2. La crisis podría precipitar un acuerdo para el desescalamiento del conflicto.
 

Este podría ser uno de los efectos positivos de la crisis. En sus declaraciones de los últimos días, los negociadores de las Farc han insistido en que no existe justificación para continuar negociando en medio de la confrontación.

“Un paso de conveniencia nacional para transitar hacia La Paz es el de firmar un armisticio, entonces ¿por qué no concretarlo?, ¿cuántas muertes y penas nos estaríamos evitando? ¿O por qué no convenir al menos algunas medidas de regulación y de humanización del conflicto, que permitan soluciones rápidas a casos de prisioneros, o atención adecuada a varios de los nuestros que están en cárceles del régimen en lamentables condiciones de salud y de hacinamiento?”, escribió Jesus Santrich en la página de las Farc.

Aunque el Gobierno no acepta un cese bilateral al fuego, como lo propone la guerrilla, no se opone a un acuerdo para el desescalamiento del conflicto. Incluso, se afirma que el acuerdo estaba cerca de alcanzarse antes de que se produjera la crisis por el secuestro de los militares.

Una reciente declaración de Humberto de la Calle podría dejar entrever que el acuerdo no está muy lejos.

“Es el momento de tomar decisiones, ya es hora de dar pasos concretos, no basta la retórica, tenemos que recibir los colombianos pruebas concretas y reales de paz, gestos de desescalamiento; tenemos que movernos en esa dirección”, dijo.
 

3. Un eventual endurecimiento de los militares.
 

Hasta el momento, institucionalmente ha habido un respaldo de las Fuerzas Militares al proceso de paz, pese a que se habla de la oposición interna de algunos oficiales.

Sin embargo, con lo ocurrido en las últimas semanas (además del secuestro de cuatro militares la muerte de un Teniente de la Policía en un ataque de las Farc en Gorgona), ese apoyo empieza a tener dificultades.

Así lo reconoció el periodista Enrique Santos, hermano del Presidente y quien ha estado muy cerca del proceso de paz, en entrevista con Rodrigo Pardo, Director de Noticias RCN, en el programa Dos Puntos.

"La prevención con el proceso viene de larga data. En todos los procesos de paz siempre las Fuerzas Militares han tenido resistencias duras, y en este caso es el problema judicial, el futuro de los miles de oficiales, suboficiales y soldados que hoy en día tienen procesos, están judicializados o investigados por cosas de derechos humanos. La inquietud de los militares tiene que ver con: ¿y qué va a ser de nosotros? Si la guerrilla no va a pagar cárcel, si van a hacer política, ¿qué va a pasar con nuestra gente que está pudriéndose en las cárceles por condenas? Ahí debe haber un tratamiento igualitario para ambos", dijo.
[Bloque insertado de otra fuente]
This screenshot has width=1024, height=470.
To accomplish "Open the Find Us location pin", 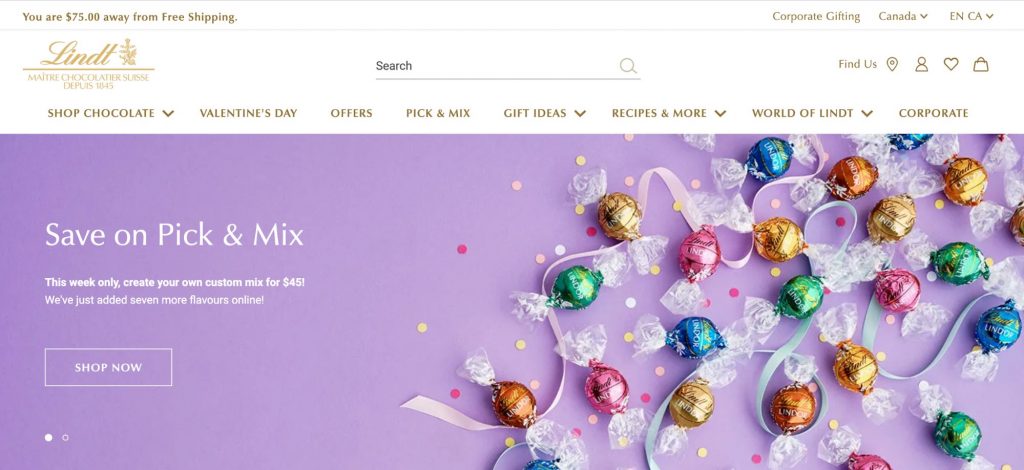I will pyautogui.click(x=892, y=64).
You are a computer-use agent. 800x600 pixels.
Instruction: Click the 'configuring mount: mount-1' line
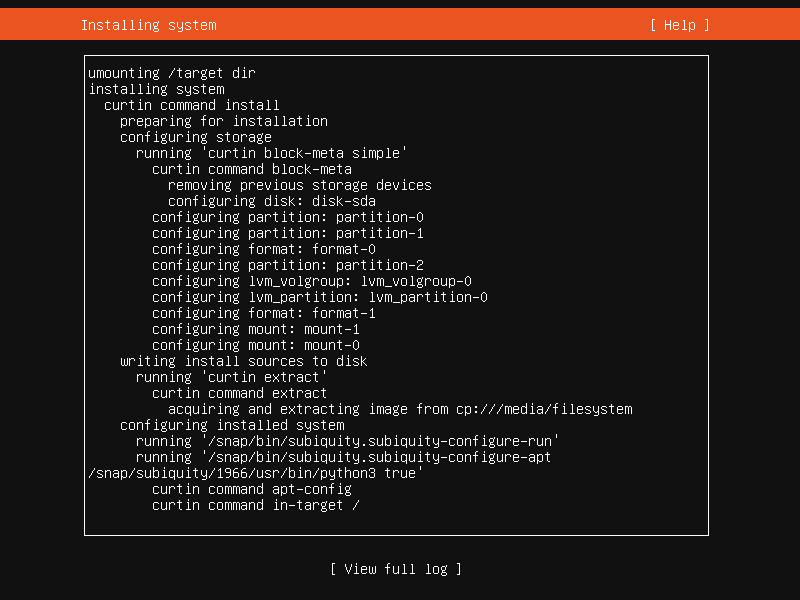tap(256, 329)
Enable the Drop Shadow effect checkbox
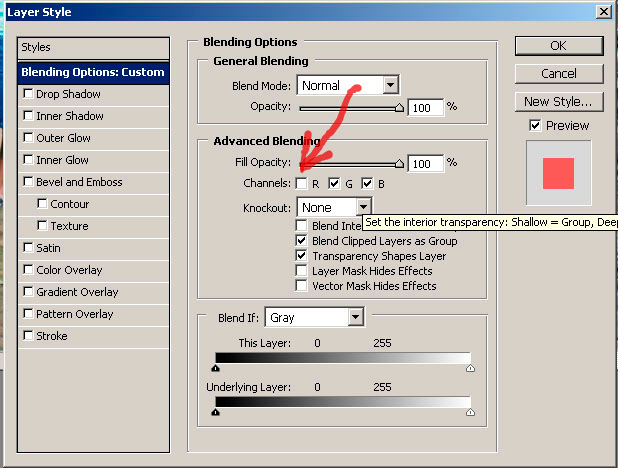The width and height of the screenshot is (618, 468). 28,94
Y agregó: "Esa prevención no se puede agudizar a raíz de estos hechos que fueron producto de fallas de los militares, debe producir es una autocrítica profunda. ¿Qué pasó? ¿Qué hacia el general Alzate allá? ¿Cómo es posible que estos tipos viajen horas enteras en lanchas por mar abierto, ataquen Gorgona y regresen sin que les pase nada? Dentro del sector militar debe producirse una autocrítica y no solamente que estén cuestionando el proceso", aseguró.

La tensión que ha rodeado la liberación del General Alzate, en medio de versiones encontradas sobre la existencia de operaciones militares en el Chocó, es una muestra de lo que puede venir frente al proceso. Las Fuerzas Militares, según lo ha dejado en claro el Ministro de Defensa, Juan Carlos Pinzón, no están dispuestas a permitir que el proceso de paz sea visto como un debilitamiento frente a la guerrilla.
 

4. Los hechos de violencia que ocurran en Colombia afectarán más la negociación
 

Tras la suspensión del proceso de paz por el secuestro del General Alzate el riesgo de que los hechos de violencia afecten la negociación será mucho mayor.

Con este antecedente las partes tendrán argumentos para levantarse de la mesa cuando ocurran hechos como la muerte de militares en combate o la captura o muerte de comandantes guerrilleros que, por duros que fueran, en el pasado no eran un motivo válido para provocar la suspensión de diálogo.

La presión de la opinión pública, así como la que reciben los negociadores de las Farc de parte de sus miembros, también será mucho mayor cuando se produzcan este tipo de hechos.

Frente a este panorama, el tiempo empezará a jugar en contra del proceso y será necesario que se den pronto resultados concretos para que la presión sobre las partes se reduzca.